Em 2035, o Brasil não deverá mais ter praças de pedágio físicas como conhecemos hoje. É o que afirmou Eduardo Camargo, presidente da Motiva, concessionária da Via Dutra e do Rodoanel, em entrevista exclusiva ao Jornal do Carro na Rádio Eldorado.
"A gente imagina que até 2035 o Brasil não terá mais praças de pedágio. É para quando a gente desenha um cenário de smart road, de rodovia inteligente. Acho, inclusive, que nós, da Motiva, já teremos eliminado as praças muito antes (disso)", comentou o executivo.
A mudança, assim, aponta para um modelo híbrido durante a transição. Em vez das estruturas tradicionais com cabines, cancelas e filas, o setor projeta um blend entre pórticos de leitura automática e formas de atendimento automatizado até que o free flow se torne predominante. A lógica é simples: reduzir o tempo de viagem, eliminar gargalos e tornar a operação mais compatível com a circulação contínua nas estradas.
Com a aposta de que esse modelo se torne dominante na próxima década, o pagamento em dinheiro cairá em desuso. Hoje, já está relegado a uma condição quase residual.
"Há quatro anos dissemos que não teríamos mais dinheiro em praças de pedágio em 2026. Naquela época 25% das transações eram em dinheiro. Atualmente estamos em menos de 5%", apontou Camargo.
Esta porcentagem ajuda a dimensionar a mudança de cultura em curso nas estradas. O pedágio deixa de ser um ponto físico de interrupção para virar uma camada digital da viagem.

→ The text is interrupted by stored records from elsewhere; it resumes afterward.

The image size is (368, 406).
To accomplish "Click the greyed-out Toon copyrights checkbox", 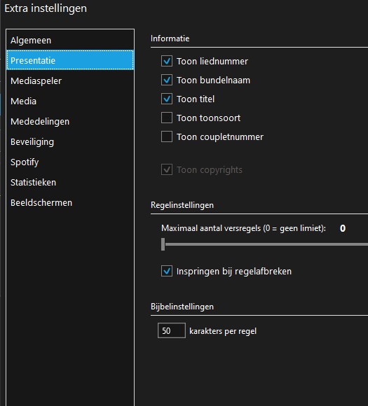I will click(x=167, y=170).
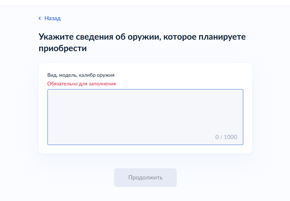The height and width of the screenshot is (201, 290).
Task: Click the red Обязательно для заполнения error text
Action: (82, 84)
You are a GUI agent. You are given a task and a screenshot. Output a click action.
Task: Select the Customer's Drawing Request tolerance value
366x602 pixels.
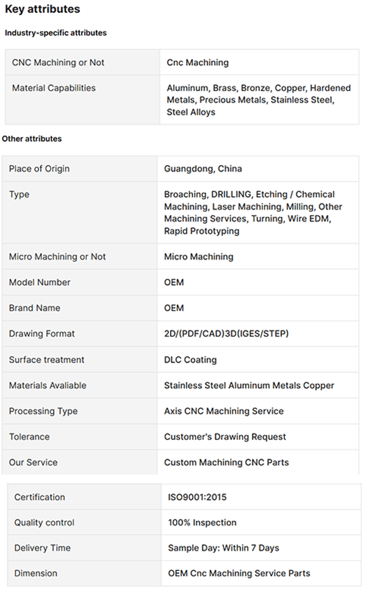tap(225, 436)
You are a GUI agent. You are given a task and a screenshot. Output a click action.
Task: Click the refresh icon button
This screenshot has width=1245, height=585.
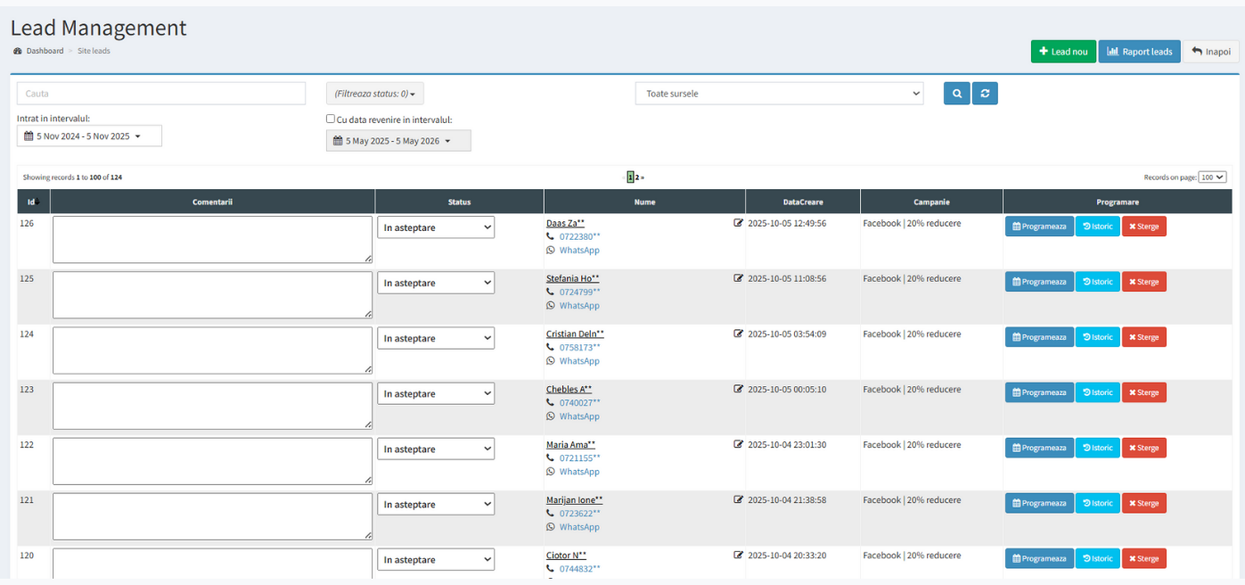point(985,94)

Interação entre carro e rodovia
Essa transformação também está ligada a uma visão mais ampla de infraestrutura. A perspectiva, conforme Camargo salientou, é de rodovias inteligentes, conectadas à internet e capazes de trocar informações em tempo real com os veículos.
Para isso, uma das frentes em discussão é a expansão e padronização da cobertura por antenas ao longo das estradas. Desse modo, a conectividade deixa de ser exceção e passa a integrar a malha rodoviária de forma mais homogênea.

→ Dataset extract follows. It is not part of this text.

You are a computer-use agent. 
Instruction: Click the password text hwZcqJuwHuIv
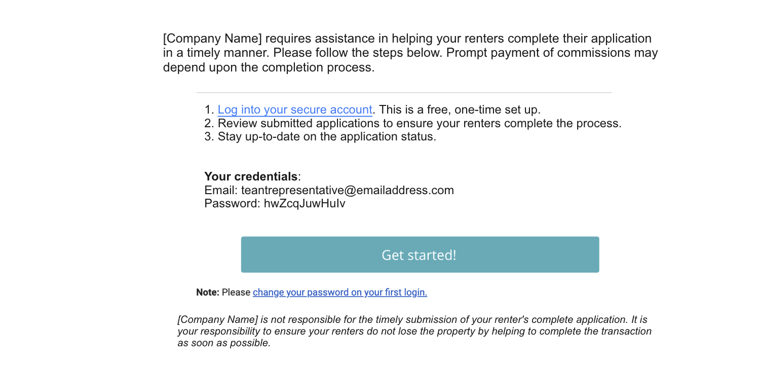point(304,204)
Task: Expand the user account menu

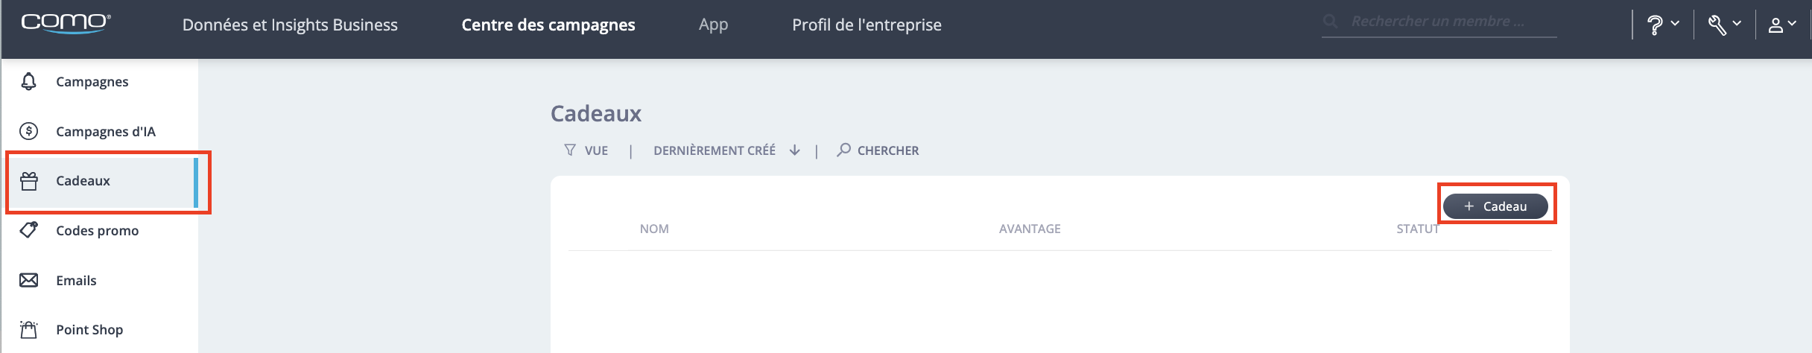Action: tap(1782, 25)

Com essa base, a relação entre carro e rodovia tende a mudar. Um veículo poderá informar problemas de funcionamento ou condições adversas para a infraestrutura viária, enquanto a própria estrada poderá alertar motoristas e sistemas embarcados sobre acidentes, congestionamentos ou riscos à frente.

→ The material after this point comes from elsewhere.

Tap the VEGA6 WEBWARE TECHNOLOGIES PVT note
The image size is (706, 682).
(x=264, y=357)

A circulação passa a depender menos apenas da leitura humana e mais de um fluxo permanente de dados entre automóvel, concessionária e sistema viário.
No horizonte, com olhar mais ambicioso, essa base conectada também é serve de pré-requisito para níveis avançados de automação, incluindo operações com veículos SAE nível 5. Parece distante (e em boa parte ainda é), mas a lógica por trás disso faz sentido. Não há autonomia plena em larga escala sem uma infraestrutura que converse com o veículo. Antes de sonhar com o carro que dirige sozinho, é preciso construir a estrada que fala, escuta e avisa.